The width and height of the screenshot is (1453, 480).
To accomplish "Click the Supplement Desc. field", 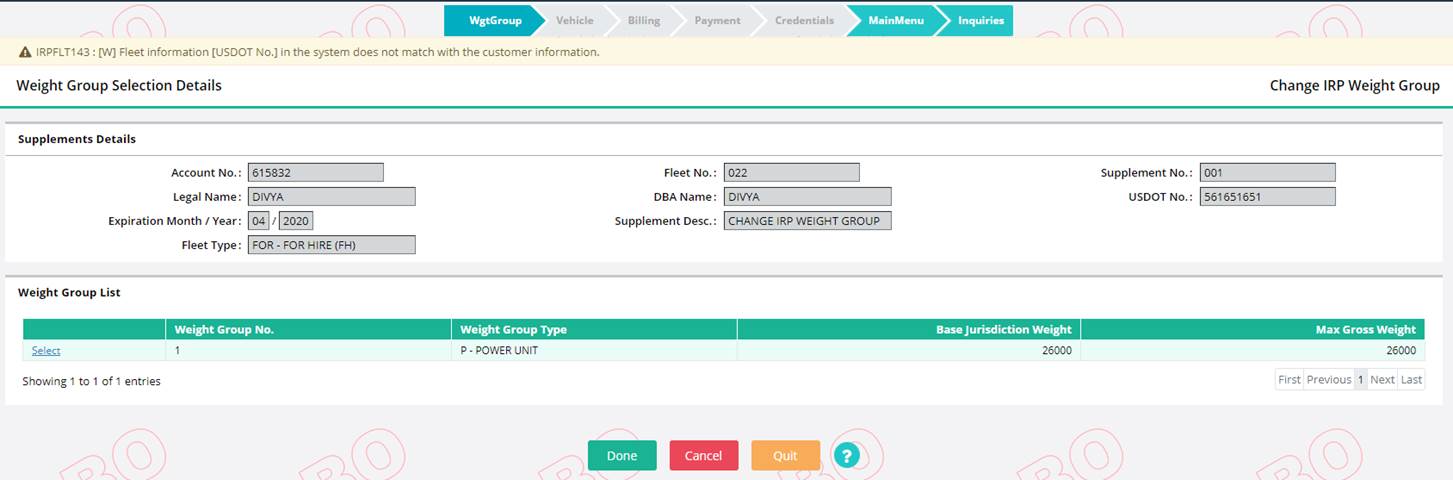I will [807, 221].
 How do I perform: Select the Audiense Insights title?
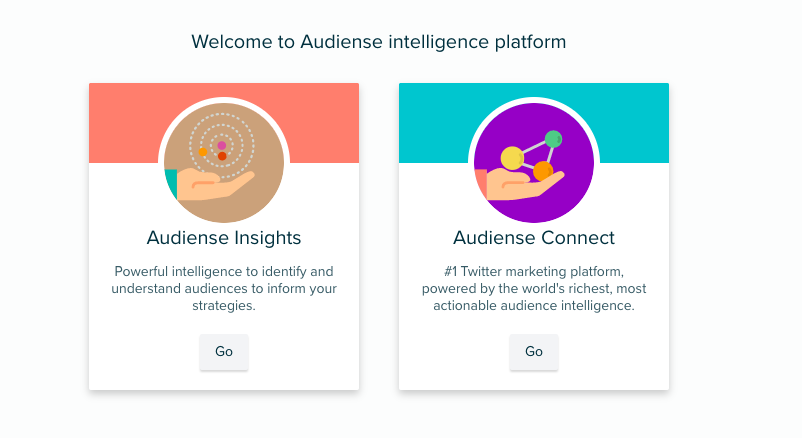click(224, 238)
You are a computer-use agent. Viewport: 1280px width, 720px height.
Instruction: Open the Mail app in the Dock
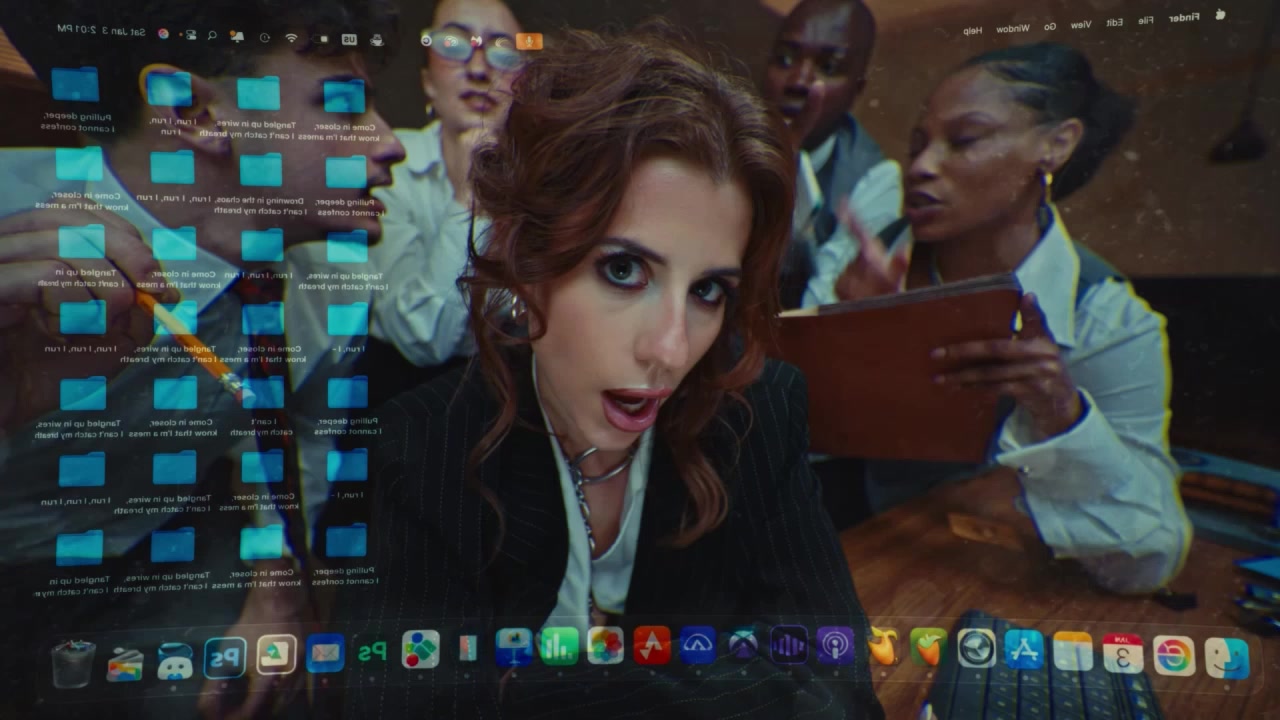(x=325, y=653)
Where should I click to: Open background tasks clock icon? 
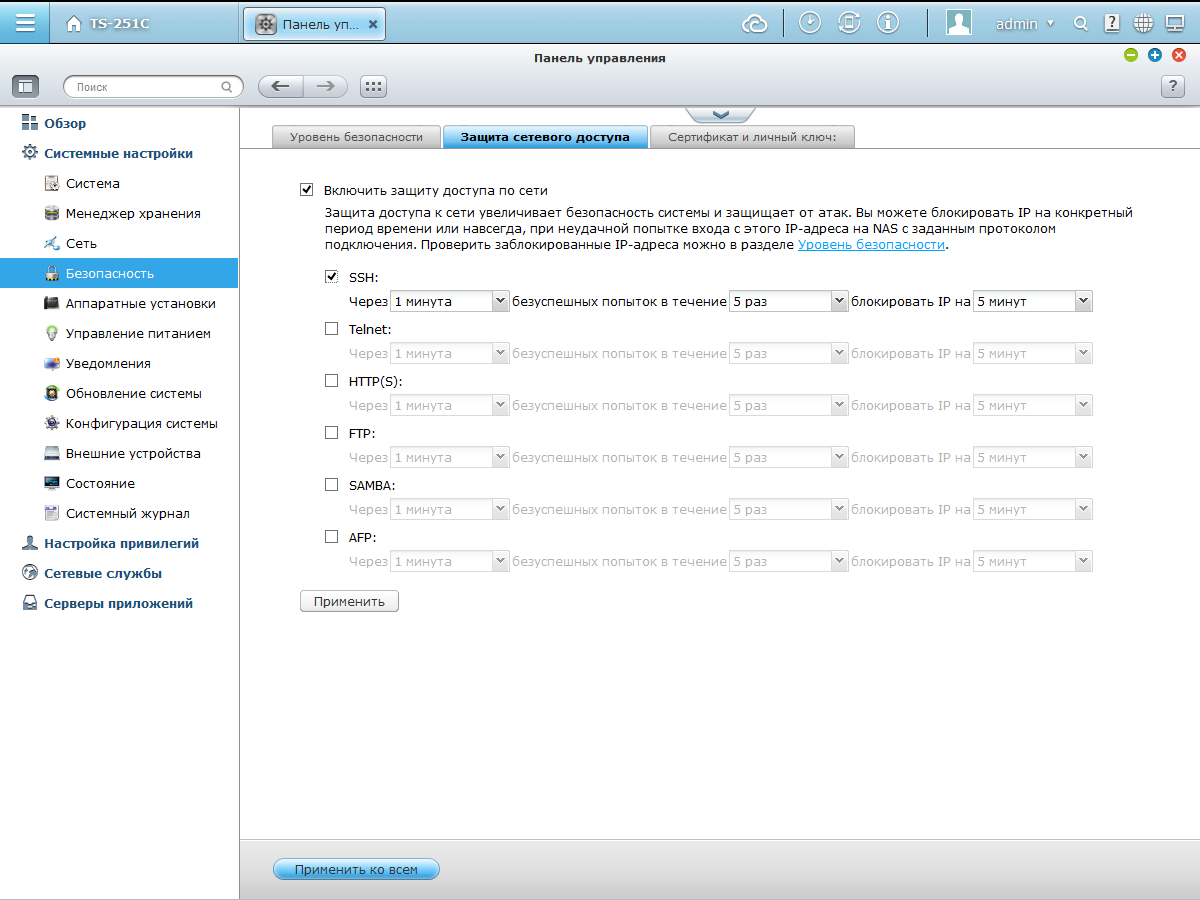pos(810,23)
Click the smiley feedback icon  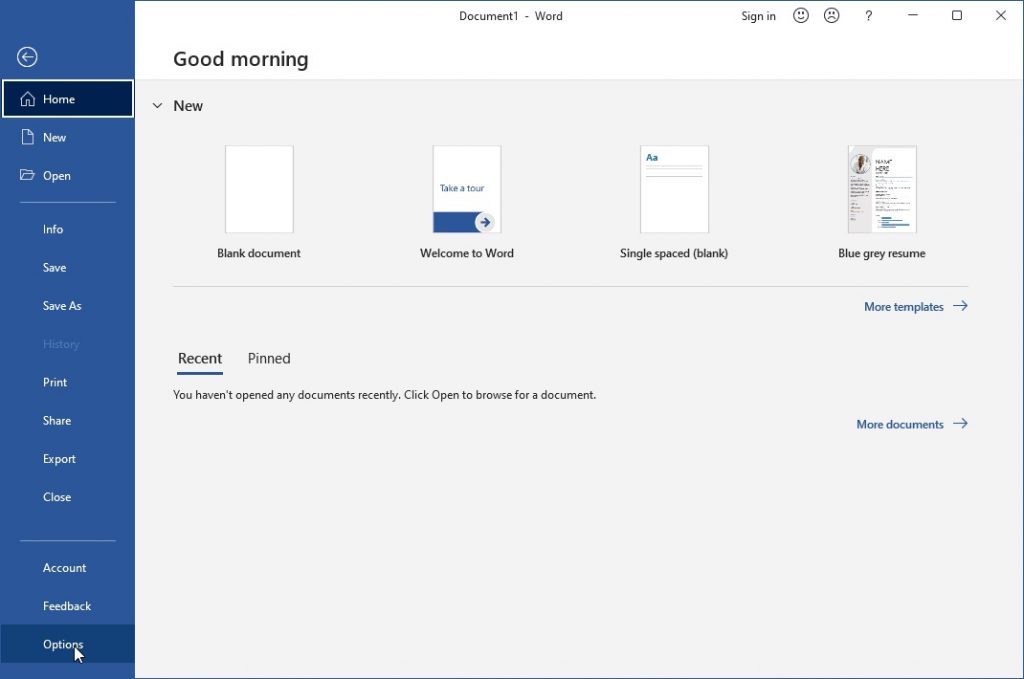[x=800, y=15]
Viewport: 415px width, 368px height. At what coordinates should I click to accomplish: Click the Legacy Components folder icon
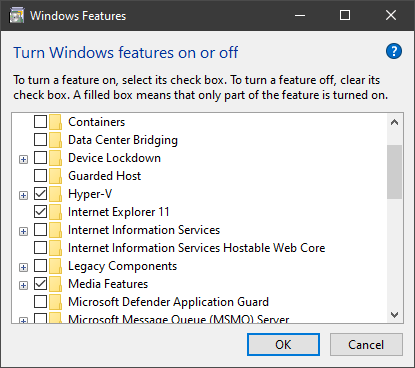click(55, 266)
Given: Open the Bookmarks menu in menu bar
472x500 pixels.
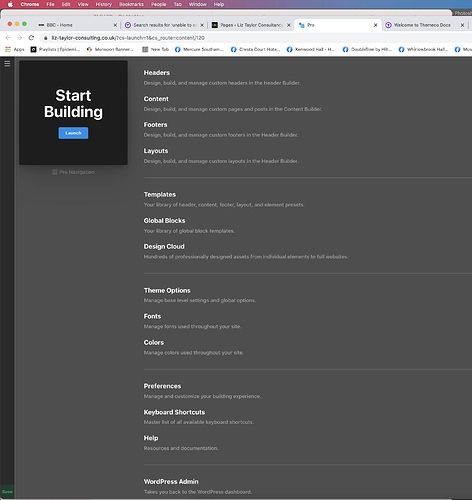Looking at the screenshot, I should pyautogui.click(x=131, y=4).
═══
EXERCISE:
Transcribe exactly, and without any pictures, each line from the one that holds "Given: Open the Bookmarks menu in menu bar" through the final line of the material above.

TASK RESPONSE:
Given: Open the Bookmarks menu in menu bar
472x500 pixels.
Looking at the screenshot, I should pyautogui.click(x=131, y=4).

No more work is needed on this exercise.